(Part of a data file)
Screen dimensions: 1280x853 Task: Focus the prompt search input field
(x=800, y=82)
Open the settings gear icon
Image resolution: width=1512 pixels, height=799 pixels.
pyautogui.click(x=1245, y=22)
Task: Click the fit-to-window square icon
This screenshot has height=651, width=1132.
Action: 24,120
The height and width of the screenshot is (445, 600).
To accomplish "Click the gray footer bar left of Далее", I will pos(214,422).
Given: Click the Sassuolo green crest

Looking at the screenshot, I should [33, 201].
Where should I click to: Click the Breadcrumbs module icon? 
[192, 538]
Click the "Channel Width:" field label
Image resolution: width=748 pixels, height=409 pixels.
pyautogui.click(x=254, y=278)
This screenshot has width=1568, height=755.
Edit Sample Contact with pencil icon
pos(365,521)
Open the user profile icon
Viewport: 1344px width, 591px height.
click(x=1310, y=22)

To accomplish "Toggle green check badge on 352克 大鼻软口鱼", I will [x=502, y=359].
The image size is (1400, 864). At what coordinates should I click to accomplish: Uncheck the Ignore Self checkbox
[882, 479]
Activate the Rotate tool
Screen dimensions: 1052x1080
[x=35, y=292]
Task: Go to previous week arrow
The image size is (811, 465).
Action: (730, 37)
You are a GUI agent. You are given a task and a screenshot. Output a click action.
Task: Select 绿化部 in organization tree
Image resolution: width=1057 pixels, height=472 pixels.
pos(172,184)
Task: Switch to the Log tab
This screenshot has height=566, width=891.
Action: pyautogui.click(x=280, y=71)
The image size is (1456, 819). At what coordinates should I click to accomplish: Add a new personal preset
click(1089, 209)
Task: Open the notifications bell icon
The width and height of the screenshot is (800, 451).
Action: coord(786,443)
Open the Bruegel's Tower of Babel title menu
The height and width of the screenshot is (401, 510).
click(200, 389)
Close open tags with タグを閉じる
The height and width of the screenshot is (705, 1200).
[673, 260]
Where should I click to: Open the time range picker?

• _WHAT IS BEING ASKED_
Copy every one of the rows above line for line, with no changes.

• _OUTPUT BELOW_
Screen dimensions: 1280x853 Task: Focus the prompt search input field
(x=800, y=82)
Open the settings gear icon
Image resolution: width=1512 pixels, height=799 pixels.
pyautogui.click(x=1245, y=22)
Task: Click the fit-to-window square icon
This screenshot has height=651, width=1132.
Action: 24,120
The height and width of the screenshot is (445, 600).
To accomplish "Click the gray footer bar left of Далее", I will pos(214,422).
Given: Click the Sassuolo green crest

Looking at the screenshot, I should [33, 201].
Where should I click to: Click the Breadcrumbs module icon? 
[192, 538]
Click the "Channel Width:" field label
Image resolution: width=748 pixels, height=409 pixels.
pyautogui.click(x=254, y=278)
This screenshot has width=1568, height=755.
Edit Sample Contact with pencil icon
pos(365,521)
Open the user profile icon
Viewport: 1344px width, 591px height.
click(x=1310, y=22)

To accomplish "Toggle green check badge on 352克 大鼻软口鱼", I will [x=502, y=359].
The image size is (1400, 864). At what coordinates should I click to accomplish: Uncheck the Ignore Self checkbox
[882, 479]
Activate the Rotate tool
Screen dimensions: 1052x1080
[x=35, y=292]
Task: Go to previous week arrow
The image size is (811, 465).
Action: (730, 37)
You are a GUI agent. You are given a task and a screenshot. Output a click action.
Task: Select 绿化部 in organization tree
Image resolution: width=1057 pixels, height=472 pixels.
pos(172,184)
Task: Switch to the Log tab
This screenshot has height=566, width=891.
Action: pyautogui.click(x=280, y=71)
The image size is (1456, 819). At what coordinates should I click to accomplish: Add a new personal preset
click(1089, 209)
Task: Open the notifications bell icon
The width and height of the screenshot is (800, 451).
Action: coord(786,443)
Open the Bruegel's Tower of Babel title menu
The height and width of the screenshot is (401, 510).
click(200, 389)
Close open tags with タグを閉じる
The height and width of the screenshot is (705, 1200).
[673, 260]
Where should I click to: Open the time range picker?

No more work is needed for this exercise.